Сейчас это ощущение опасности кажется притянутым за уши: понятие кэмпа настолько вошло в мейнстрим и коммерциализировалось, что сложно себе представить, насколько радикален был разговор о нем в шестьдесят четвертом году. Нью-йоркские интеллектуалы, хоть и были настроены прокоммунистически, мало оставили места в своих рядах для настоящих изгоев культуры. Им не нравились битники; им нечего было сказать об Аллене Гинзберге. Квир-культуру они практически не замечали. Это их сопротивление отлично подытожено в письме Филипа Рава к Мэри Маккарти в апреле шестьдесят пятого, после того как журнал Time с симпатией отрезюмировал эссе о кэмпе – это была медаль, какой никогда не удостаивался ни один материал из мелких журналов:
Стиль кэмп, описанный Сьюзен Зонтаг, сейчас в большой моде, а извращения любого рода считаются авангардом. На сцене господствуют гомосексуалы и порнографы обоих полов. Но сама Сьюзен – кто она? По-моему, если смотреть выше пояса, девушка вполне себе консервативна. Педики ее любят, потому что она придумала интеллектуальное обоснование их вывертам. А меня она называет сторонником традиционной морали – по крайней мере, так мне говорили.

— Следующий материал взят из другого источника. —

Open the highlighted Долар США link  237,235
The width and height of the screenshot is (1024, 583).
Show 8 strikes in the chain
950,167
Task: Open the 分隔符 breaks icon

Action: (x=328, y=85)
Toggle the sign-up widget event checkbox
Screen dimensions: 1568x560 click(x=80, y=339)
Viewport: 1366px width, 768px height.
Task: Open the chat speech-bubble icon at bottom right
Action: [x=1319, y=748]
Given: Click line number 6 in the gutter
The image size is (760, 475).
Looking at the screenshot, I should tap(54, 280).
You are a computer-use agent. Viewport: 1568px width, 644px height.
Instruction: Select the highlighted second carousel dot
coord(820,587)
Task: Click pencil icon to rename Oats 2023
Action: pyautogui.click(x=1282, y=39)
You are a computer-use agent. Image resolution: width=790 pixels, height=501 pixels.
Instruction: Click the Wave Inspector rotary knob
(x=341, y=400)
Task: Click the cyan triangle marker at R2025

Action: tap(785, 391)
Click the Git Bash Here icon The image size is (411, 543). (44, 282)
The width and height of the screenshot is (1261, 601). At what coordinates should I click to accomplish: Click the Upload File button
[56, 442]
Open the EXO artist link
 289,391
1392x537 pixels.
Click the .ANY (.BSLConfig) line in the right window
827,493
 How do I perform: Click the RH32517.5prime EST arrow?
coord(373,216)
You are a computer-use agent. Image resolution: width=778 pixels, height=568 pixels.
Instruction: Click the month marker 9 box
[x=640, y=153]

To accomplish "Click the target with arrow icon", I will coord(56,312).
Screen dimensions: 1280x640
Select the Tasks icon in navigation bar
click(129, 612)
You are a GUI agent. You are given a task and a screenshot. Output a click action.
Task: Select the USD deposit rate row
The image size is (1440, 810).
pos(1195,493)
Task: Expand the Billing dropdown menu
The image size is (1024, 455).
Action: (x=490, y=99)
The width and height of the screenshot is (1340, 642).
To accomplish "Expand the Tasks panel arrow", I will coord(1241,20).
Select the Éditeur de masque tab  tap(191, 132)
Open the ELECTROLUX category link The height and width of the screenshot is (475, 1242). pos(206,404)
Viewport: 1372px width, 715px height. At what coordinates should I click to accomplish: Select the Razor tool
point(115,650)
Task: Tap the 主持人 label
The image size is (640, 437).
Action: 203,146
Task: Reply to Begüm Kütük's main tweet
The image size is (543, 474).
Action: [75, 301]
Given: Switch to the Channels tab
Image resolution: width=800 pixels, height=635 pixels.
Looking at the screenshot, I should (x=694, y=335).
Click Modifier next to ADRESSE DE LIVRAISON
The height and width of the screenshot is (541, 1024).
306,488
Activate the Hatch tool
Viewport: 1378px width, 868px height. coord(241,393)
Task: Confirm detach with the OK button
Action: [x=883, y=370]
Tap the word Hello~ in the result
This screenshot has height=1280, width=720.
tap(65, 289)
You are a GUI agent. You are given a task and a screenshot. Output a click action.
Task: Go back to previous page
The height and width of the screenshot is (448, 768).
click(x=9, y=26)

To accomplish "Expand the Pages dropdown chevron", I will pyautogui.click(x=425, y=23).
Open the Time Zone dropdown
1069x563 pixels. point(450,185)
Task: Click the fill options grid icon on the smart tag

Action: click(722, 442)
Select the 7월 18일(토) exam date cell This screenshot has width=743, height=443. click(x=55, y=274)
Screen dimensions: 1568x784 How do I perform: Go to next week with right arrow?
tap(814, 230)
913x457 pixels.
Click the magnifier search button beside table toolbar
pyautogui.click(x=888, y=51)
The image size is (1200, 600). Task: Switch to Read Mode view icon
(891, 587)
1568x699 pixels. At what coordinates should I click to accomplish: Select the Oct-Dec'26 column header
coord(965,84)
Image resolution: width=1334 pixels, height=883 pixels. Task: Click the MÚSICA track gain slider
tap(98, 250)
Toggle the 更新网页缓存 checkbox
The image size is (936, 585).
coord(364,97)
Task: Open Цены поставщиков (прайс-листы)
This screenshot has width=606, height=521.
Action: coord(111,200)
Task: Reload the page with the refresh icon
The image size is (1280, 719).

«Заметки о кэмпе» так расчехвостили поп-культуру, как раньше редко приходилось видеть. Все феномены, которые Зонтаг перечисляет в «канонах кэмпа» – это произведения поп-культуры: «Кинг-Конг», комиксы «Флэш Гордон». Дух эссе по сути демократический, он освобождает людей от необходимости определять свой вкус как хороший или плохой. Кэмп дал возможность плохому вкусу стать хорошим – другими словами, он позволил людям веселиться. «О кэмпе очень неудобно говорить серьезным или наукообразным языком, – пишет Зонтаг. – Потому что говорящий сам рискует породить кэмп, причем последнего разбора».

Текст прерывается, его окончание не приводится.